* WRITTEN INSTRUCTION
Find each line below that contains the word "should" and copy those lines.

[Records about locating elements on screens]
────────
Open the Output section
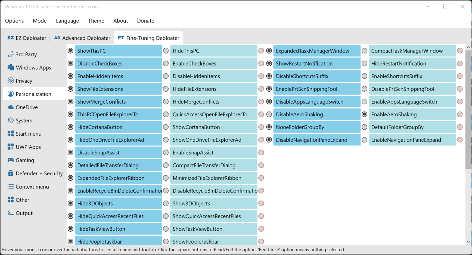472x255 pixels. tap(11, 213)
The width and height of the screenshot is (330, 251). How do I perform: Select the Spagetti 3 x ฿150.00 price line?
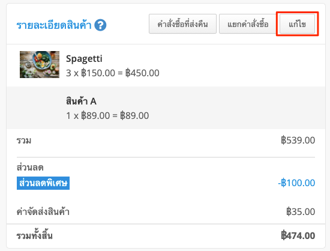[113, 73]
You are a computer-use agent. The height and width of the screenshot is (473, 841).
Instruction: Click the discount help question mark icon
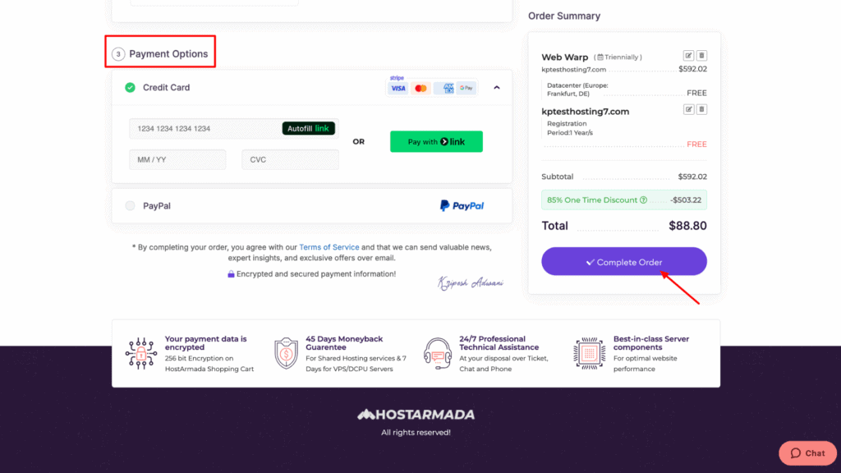coord(643,200)
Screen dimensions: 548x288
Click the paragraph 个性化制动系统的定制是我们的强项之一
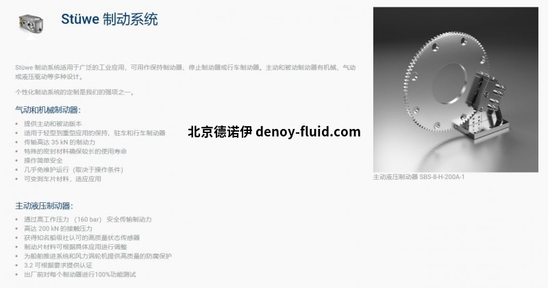click(x=75, y=93)
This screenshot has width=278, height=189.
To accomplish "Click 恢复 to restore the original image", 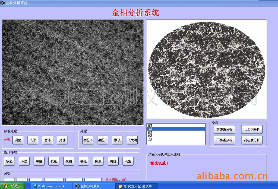I will (9, 161).
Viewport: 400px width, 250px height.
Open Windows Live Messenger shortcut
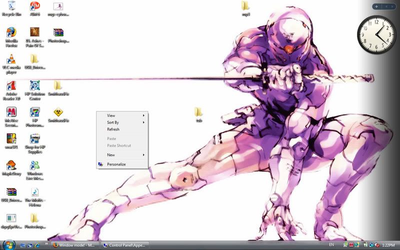pos(35,166)
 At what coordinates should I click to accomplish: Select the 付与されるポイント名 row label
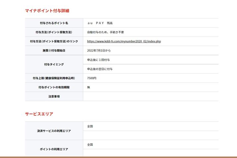54,23

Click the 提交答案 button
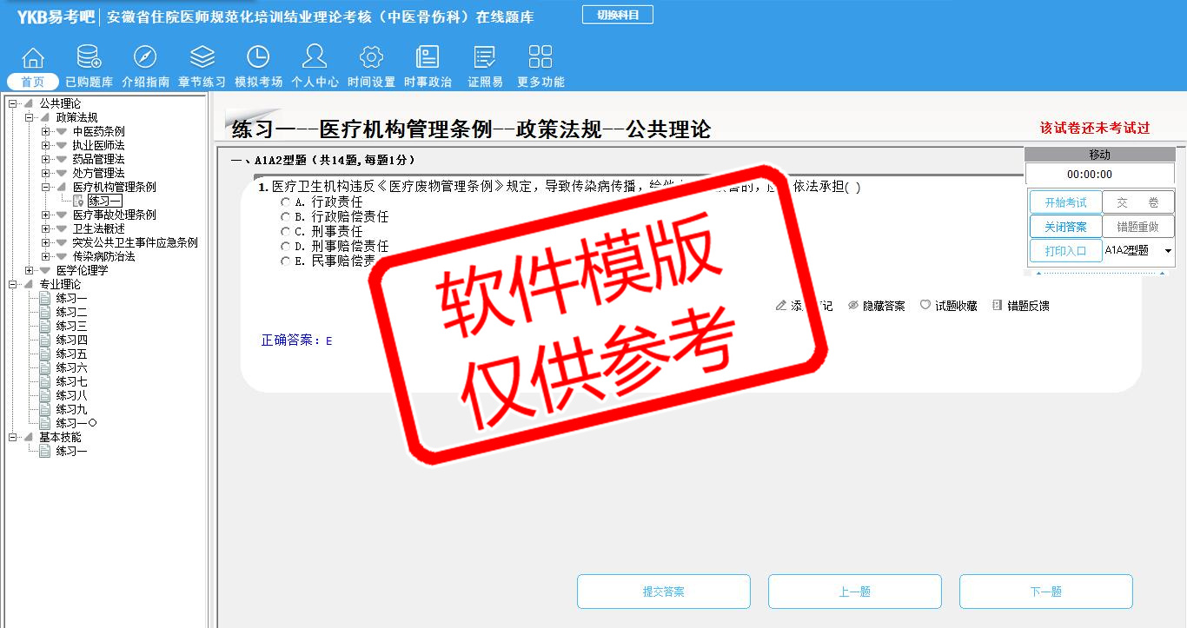pyautogui.click(x=663, y=592)
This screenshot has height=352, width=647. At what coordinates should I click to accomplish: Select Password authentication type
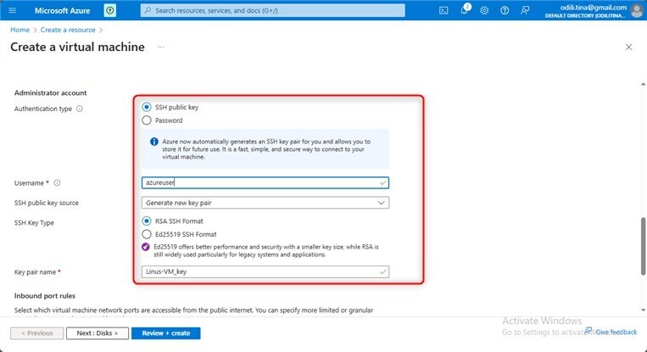(147, 121)
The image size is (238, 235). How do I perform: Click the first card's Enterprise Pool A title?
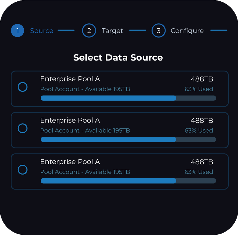click(x=70, y=79)
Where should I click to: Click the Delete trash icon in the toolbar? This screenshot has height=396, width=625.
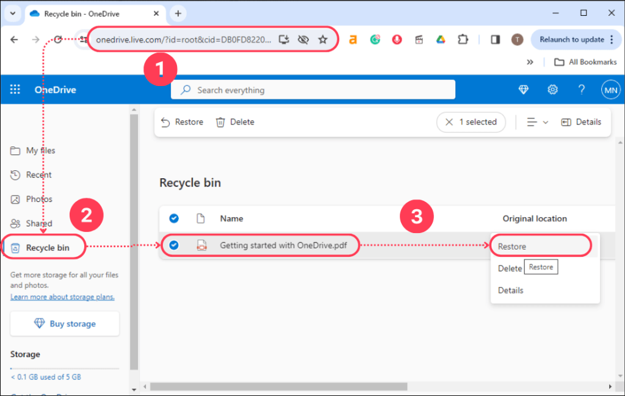click(x=220, y=122)
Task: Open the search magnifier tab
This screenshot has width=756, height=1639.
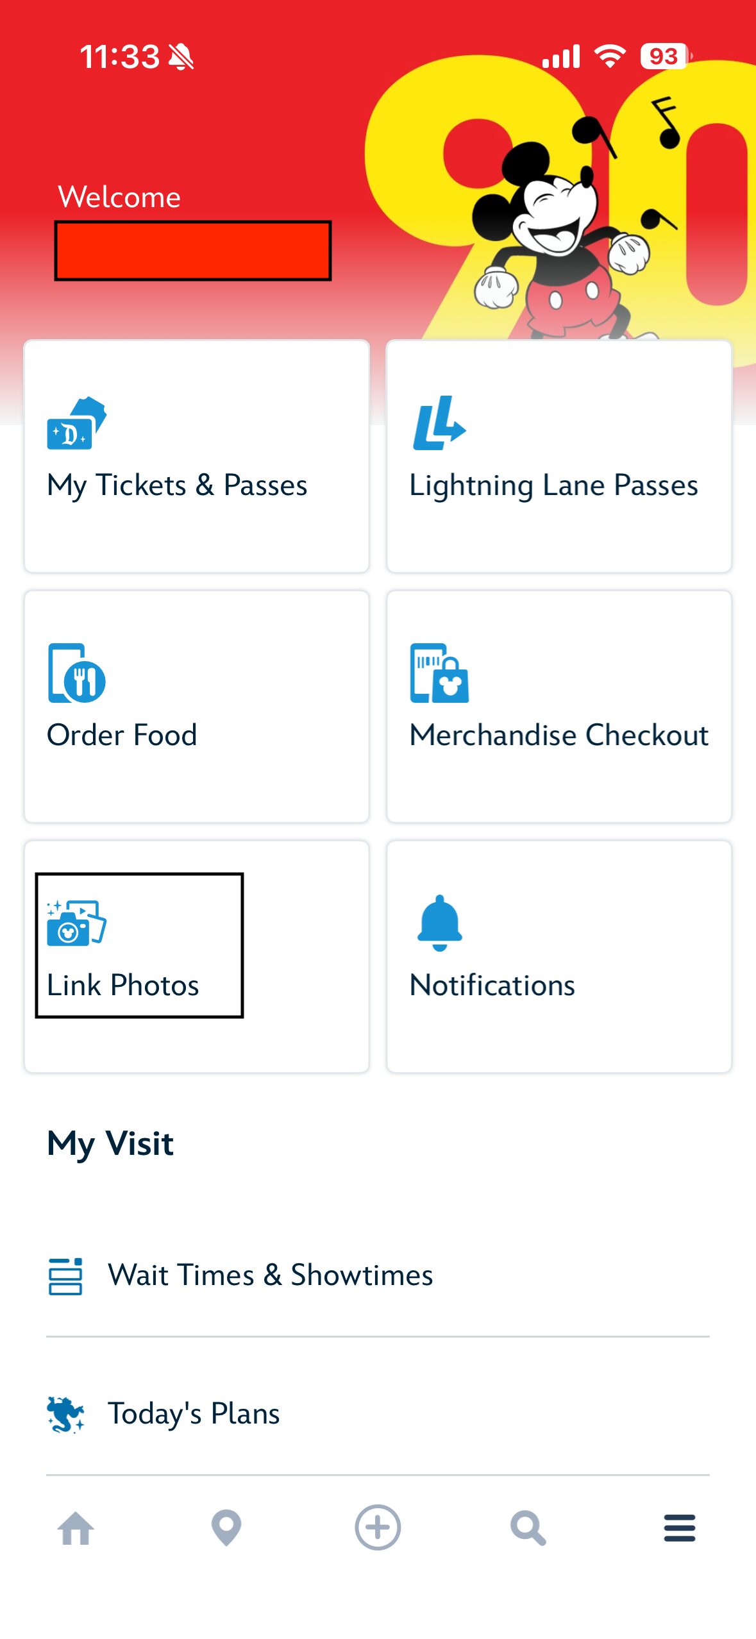Action: [x=528, y=1529]
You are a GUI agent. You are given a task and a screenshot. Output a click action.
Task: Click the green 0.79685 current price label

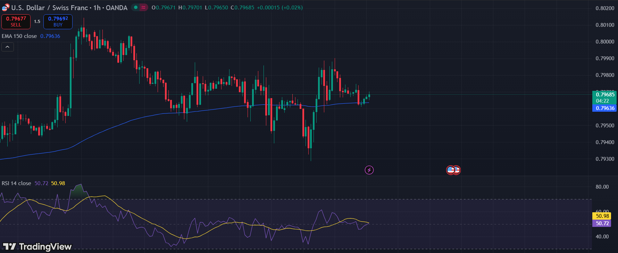(605, 95)
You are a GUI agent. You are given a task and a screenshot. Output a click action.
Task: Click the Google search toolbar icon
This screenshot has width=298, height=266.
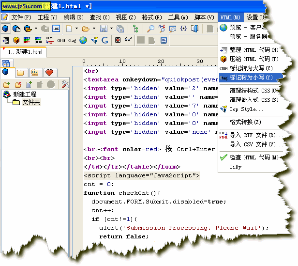click(105, 40)
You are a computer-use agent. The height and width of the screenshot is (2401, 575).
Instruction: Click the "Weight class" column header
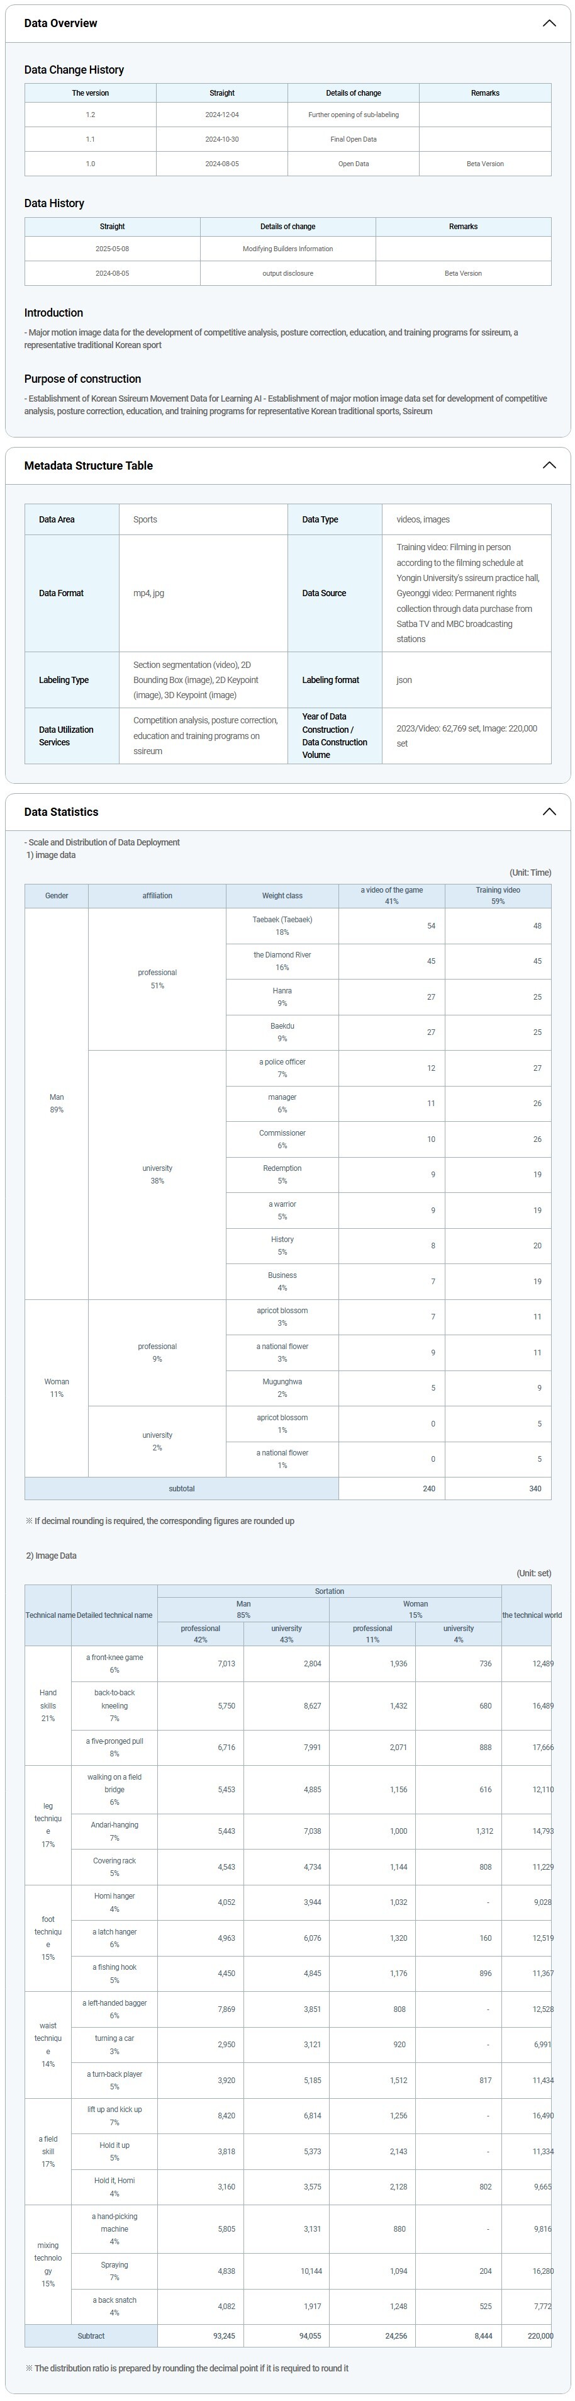pos(281,896)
────────
* EXERCISE RESULT
 At what coordinates should I click to accomplish: Select the 付与されるポイント名 row label
This screenshot has height=352, width=647. At what coordinates should I click to accomplish: Select Password authentication type
Where should I click to: Click the Delete trash icon in the toolbar? This screenshot has height=396, width=625.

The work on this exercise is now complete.